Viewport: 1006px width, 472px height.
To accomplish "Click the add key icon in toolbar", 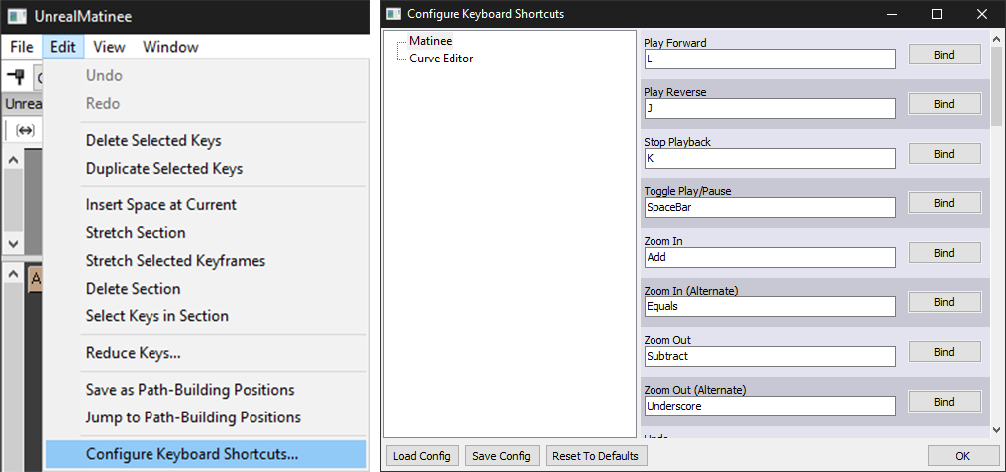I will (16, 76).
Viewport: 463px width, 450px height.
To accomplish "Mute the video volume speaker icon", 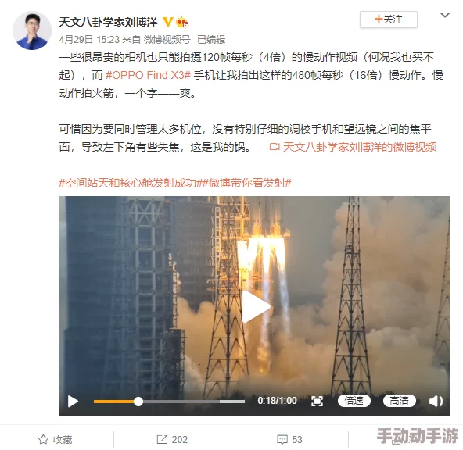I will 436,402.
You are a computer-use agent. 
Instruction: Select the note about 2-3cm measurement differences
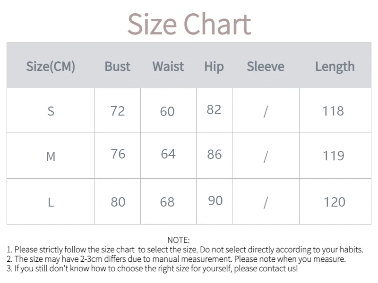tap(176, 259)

========

Can you write out the part of the data that opens with the line containing "You are a computer-use agent." and runs through the end of the data, both ends included? Scale every coordinate in the answers by 2.15, round to whole numbers with halves going up, keep the requests as they are, and leave the pictures out.

§ The response
You are a computer-use agent. 
Instruction: Select the note about 2-3cm measurement differences
tap(378, 557)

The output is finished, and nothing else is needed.